Publishers must maintain control over impressions to assure that inventory value is retained, direct sales channels preserved and the audience experience is upheld.
RTB requires the introduction of additional relationships, such as demand side platforms (DSPs) and agency trading desks, which could further dilute a publisher’s control in the transaction. A DSP aggregates impressions from various sources and adds a layer of user data to identify specific audiences required by advertisers. DSPs then work with channel partners, like ad exchanges, to regulate the type of inventory entering the marketplace.
Publishers need to understand these relationships and work with their channel partners to incorporate them into the parameters. This means asking partners the right questions:
How closely do you work with DSPs?
Channel partners that have the closest integrations with their DSP partners will be able to provide the most flexibility when it comes to implementing mechanisms to augment controls over who and how they are bidding on your inventory.
How granular do your advertiser controls get?
Advertising is an integral part of the user experience, along with actual content, of course. Publishers need to be able to filter out irrelevant ad categories, problematic brands and even some creative that may diminish the value of the content on a page and deter users.
How can you avoid channel conflicts?
The rate of a buyer’s bid is largely dependent on the exact location of an impression. Channel partners should give guarantees that advertisers, brands and verticals that pose a channel conflict can be selectively blocked and that this setting is proactively maintained --even when inventory is sold at the exchange level.
What is the vetting process for your advertising partners?
Publishers expose their inventory to a larger swath of advertisers when utilizing RTB, which theoretically improves eCPMs.
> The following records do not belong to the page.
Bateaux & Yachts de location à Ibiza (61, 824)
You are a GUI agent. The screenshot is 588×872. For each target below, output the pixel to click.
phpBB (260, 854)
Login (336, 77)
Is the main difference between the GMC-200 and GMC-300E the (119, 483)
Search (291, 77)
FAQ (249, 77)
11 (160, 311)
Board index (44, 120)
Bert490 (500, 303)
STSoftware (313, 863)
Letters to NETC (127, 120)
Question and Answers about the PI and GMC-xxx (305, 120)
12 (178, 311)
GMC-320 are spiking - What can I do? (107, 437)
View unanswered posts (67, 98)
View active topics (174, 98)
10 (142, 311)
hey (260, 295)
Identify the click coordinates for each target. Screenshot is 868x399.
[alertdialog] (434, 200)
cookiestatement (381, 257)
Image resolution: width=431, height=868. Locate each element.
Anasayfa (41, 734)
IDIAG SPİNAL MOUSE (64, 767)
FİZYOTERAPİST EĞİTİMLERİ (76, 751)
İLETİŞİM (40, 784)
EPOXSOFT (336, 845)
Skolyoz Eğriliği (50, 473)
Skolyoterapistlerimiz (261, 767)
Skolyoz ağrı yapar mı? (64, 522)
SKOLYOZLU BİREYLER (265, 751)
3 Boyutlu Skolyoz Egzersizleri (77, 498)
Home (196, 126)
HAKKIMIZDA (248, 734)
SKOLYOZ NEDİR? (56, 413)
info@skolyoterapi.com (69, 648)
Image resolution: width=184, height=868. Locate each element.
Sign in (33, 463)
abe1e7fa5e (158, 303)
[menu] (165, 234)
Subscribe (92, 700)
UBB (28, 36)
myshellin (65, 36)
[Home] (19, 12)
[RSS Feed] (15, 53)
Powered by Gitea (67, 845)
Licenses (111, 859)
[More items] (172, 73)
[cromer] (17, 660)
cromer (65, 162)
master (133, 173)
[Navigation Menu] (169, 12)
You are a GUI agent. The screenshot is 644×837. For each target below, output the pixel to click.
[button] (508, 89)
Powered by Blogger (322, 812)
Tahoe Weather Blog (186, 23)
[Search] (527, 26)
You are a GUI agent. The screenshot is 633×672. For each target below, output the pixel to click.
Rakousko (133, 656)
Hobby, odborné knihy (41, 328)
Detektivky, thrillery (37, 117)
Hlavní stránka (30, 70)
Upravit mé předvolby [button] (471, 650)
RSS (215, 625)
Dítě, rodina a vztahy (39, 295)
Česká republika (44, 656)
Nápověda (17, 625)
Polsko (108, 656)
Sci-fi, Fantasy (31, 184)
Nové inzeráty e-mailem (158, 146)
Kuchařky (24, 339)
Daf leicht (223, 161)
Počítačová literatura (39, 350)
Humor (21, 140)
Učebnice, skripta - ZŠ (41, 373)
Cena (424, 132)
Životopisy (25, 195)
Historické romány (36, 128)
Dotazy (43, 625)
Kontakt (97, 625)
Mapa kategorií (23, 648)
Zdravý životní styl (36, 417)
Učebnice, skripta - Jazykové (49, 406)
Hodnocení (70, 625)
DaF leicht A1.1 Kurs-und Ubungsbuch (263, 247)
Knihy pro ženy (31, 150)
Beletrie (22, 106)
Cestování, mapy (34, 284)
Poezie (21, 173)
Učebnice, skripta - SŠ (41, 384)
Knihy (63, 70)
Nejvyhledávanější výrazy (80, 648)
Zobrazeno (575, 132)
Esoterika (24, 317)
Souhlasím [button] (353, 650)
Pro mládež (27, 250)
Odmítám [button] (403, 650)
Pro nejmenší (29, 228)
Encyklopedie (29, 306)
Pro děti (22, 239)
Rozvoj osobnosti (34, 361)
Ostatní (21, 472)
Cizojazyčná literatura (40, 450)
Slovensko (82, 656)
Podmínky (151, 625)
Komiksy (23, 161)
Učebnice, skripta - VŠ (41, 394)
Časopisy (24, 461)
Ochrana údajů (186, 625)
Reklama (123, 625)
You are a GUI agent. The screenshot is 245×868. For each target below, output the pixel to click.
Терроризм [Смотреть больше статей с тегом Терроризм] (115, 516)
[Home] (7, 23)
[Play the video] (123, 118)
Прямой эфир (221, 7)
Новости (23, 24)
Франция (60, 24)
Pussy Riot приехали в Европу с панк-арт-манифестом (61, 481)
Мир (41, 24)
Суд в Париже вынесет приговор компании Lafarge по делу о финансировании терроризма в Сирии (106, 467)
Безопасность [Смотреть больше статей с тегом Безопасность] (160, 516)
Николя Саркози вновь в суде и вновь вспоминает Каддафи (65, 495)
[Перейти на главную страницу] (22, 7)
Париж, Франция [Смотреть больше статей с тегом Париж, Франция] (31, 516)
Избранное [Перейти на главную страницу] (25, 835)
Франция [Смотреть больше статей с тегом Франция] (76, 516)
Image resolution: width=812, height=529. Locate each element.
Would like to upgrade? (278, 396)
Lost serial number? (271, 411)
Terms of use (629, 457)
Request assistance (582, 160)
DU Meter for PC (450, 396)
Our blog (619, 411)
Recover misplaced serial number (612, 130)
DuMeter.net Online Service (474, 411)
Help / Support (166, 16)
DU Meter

However, just because an ad partner can promise more advertisers doesn’t mean any advertiser will do. Ad partners should vet advertisers before including them in the process. Publishers should investigate the degree of controls they have over who and what is eligible to run on their site.
How do you motivate bidding?
To maximize RTB results, the marketplace must be saturated with buyers, and those buyers must be confident they are getting value for money. Partners must know where buyers see value -- because sheer volume or sole reliance on third-party data is not a good enough answer.
How do you optimize bid solicitation?
RTB partners are required to make decisions about hundreds of bidders in milliseconds, and it takes multiple partners for RTB to run smoothly. Monetization partners should have protocols in place that allow for smooth communication between all parties with minimal errors and overhead.
Can I set reserve bids?
Auctions inherently attract buyers looking to get the most for their money, but publishers should be able to protect their brand value by setting reserve prices. This gives publishers a say in how inventory is priced, without introducing inefficiencies into the process.
What is the value of a private exchange?
Factors like reputation and publisher caliber carry less weight in the RTB world than publishers are used to, which can lead to below-par inventory valuations. In some cases, it may be beneficial to strike a deal within the RTB framework with an advertiser you already know is highly interested in your publication. This tactic gives publishers some control in a market that typically has complete control over inventory value.
RTB is becoming a vital part of selling online, so publishers should remain vigilant when introducing partners into the mix.